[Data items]
________

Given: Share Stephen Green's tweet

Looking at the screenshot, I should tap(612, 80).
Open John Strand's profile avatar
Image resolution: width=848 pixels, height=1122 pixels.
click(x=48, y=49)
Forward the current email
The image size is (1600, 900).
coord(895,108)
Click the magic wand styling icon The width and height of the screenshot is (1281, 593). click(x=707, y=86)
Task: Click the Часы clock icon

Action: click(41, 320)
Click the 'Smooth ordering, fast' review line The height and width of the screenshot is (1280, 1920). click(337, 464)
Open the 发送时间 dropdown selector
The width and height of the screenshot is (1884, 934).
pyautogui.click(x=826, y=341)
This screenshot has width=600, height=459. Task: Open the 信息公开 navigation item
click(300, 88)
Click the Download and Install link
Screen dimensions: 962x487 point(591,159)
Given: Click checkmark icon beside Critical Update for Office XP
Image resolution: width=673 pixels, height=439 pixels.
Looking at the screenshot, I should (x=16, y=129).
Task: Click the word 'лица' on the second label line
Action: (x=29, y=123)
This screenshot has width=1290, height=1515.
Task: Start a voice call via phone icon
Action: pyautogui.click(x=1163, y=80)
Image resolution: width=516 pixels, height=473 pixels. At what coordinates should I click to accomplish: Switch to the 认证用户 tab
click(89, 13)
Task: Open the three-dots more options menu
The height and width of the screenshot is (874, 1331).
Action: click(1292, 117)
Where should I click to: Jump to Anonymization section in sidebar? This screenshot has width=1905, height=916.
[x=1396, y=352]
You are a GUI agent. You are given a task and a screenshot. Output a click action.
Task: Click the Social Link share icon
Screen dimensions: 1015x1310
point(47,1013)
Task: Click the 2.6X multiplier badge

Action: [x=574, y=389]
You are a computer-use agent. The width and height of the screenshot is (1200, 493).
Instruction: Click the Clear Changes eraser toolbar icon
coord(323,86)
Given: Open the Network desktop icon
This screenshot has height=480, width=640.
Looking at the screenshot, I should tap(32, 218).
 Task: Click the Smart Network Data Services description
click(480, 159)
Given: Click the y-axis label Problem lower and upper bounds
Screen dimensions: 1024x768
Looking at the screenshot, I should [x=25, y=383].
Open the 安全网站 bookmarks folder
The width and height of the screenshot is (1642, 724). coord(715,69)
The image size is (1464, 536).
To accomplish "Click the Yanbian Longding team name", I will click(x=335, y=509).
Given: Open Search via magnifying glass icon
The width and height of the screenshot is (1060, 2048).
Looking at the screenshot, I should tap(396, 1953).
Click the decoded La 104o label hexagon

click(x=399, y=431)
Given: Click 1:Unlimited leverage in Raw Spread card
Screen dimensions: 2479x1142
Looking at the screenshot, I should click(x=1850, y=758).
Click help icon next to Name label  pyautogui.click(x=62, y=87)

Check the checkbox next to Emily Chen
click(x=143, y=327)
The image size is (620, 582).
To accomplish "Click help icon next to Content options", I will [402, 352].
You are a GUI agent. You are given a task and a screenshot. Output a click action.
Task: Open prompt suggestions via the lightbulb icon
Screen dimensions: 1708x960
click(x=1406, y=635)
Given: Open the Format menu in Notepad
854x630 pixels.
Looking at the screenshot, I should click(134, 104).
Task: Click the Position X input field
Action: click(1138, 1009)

________

Render the material above as a JSON array of strings, one string per line, with blank lines omitted.

[
  "Given: Share Stephen Green's tweet",
  "Looking at the screenshot, I should tap(612, 80).",
  "Open John Strand's profile avatar",
  "Image resolution: width=848 pixels, height=1122 pixels.",
  "click(x=48, y=49)",
  "Forward the current email",
  "The image size is (1600, 900).",
  "coord(895,108)",
  "Click the magic wand styling icon The width and height of the screenshot is (1281, 593). click(x=707, y=86)",
  "Task: Click the Часы clock icon",
  "Action: click(41, 320)",
  "Click the 'Smooth ordering, fast' review line The height and width of the screenshot is (1280, 1920). click(337, 464)",
  "Open the 发送时间 dropdown selector",
  "The width and height of the screenshot is (1884, 934).",
  "pyautogui.click(x=826, y=341)",
  "This screenshot has width=600, height=459. Task: Open the 信息公开 navigation item",
  "click(300, 88)",
  "Click the Download and Install link",
  "Screen dimensions: 962x487 point(591,159)",
  "Given: Click checkmark icon beside Critical Update for Office XP",
  "Image resolution: width=673 pixels, height=439 pixels.",
  "Looking at the screenshot, I should (x=16, y=129).",
  "Task: Click the word 'лица' on the second label line",
  "Action: (x=29, y=123)",
  "This screenshot has width=1290, height=1515.",
  "Task: Start a voice call via phone icon",
  "Action: pyautogui.click(x=1163, y=80)",
  "Image resolution: width=516 pixels, height=473 pixels. At what coordinates should I click to accomplish: Switch to the 认证用户 tab",
  "click(89, 13)",
  "Task: Open the three-dots more options menu",
  "The height and width of the screenshot is (874, 1331).",
  "Action: click(1292, 117)",
  "Where should I click to: Jump to Anonymization section in sidebar? This screenshot has width=1905, height=916.",
  "[x=1396, y=352]",
  "You are a GUI agent. You are given a task and a screenshot. Output a click action.",
  "Task: Click the Social Link share icon",
  "Screen dimensions: 1015x1310",
  "point(47,1013)",
  "Task: Click the 2.6X multiplier badge",
  "Action: [x=574, y=389]",
  "You are a computer-use agent. The width and height of the screenshot is (1200, 493).",
  "Instruction: Click the Clear Changes eraser toolbar icon",
  "coord(323,86)",
  "Given: Open the Network desktop icon",
  "This screenshot has height=480, width=640.",
  "Looking at the screenshot, I should tap(32, 218).",
  " Task: Click the Smart Network Data Services description",
  "click(480, 159)",
  "Given: Click the y-axis label Problem lower and upper bounds",
  "Screen dimensions: 1024x768",
  "Looking at the screenshot, I should [x=25, y=383].",
  "Open the 安全网站 bookmarks folder",
  "The width and height of the screenshot is (1642, 724). coord(715,69)",
  "The image size is (1464, 536).",
  "To accomplish \"Click the Yanbian Longding team name\", I will click(x=335, y=509).",
  "Given: Open Search via magnifying glass icon",
  "The width and height of the screenshot is (1060, 2048).",
  "Looking at the screenshot, I should tap(396, 1953).",
  "Click the decoded La 104o label hexagon",
  "click(x=399, y=431)",
  "Given: Click 1:Unlimited leverage in Raw Spread card",
  "Screen dimensions: 2479x1142",
  "Looking at the screenshot, I should click(x=1850, y=758).",
  "Click help icon next to Name label  pyautogui.click(x=62, y=87)",
  "Check the checkbox next to Emily Chen",
  "click(x=143, y=327)",
  "The image size is (620, 582).",
  "To accomplish \"Click help icon next to Content options\", I will [402, 352].",
  "You are a GUI agent. You are given a task and a screenshot. Output a click action.",
  "Task: Open prompt suggestions via the lightbulb icon",
  "Screen dimensions: 1708x960",
  "click(x=1406, y=635)",
  "Given: Open the Format menu in Notepad",
  "854x630 pixels.",
  "Looking at the screenshot, I should click(134, 104).",
  "Task: Click the Position X input field",
  "Action: click(1138, 1009)"
]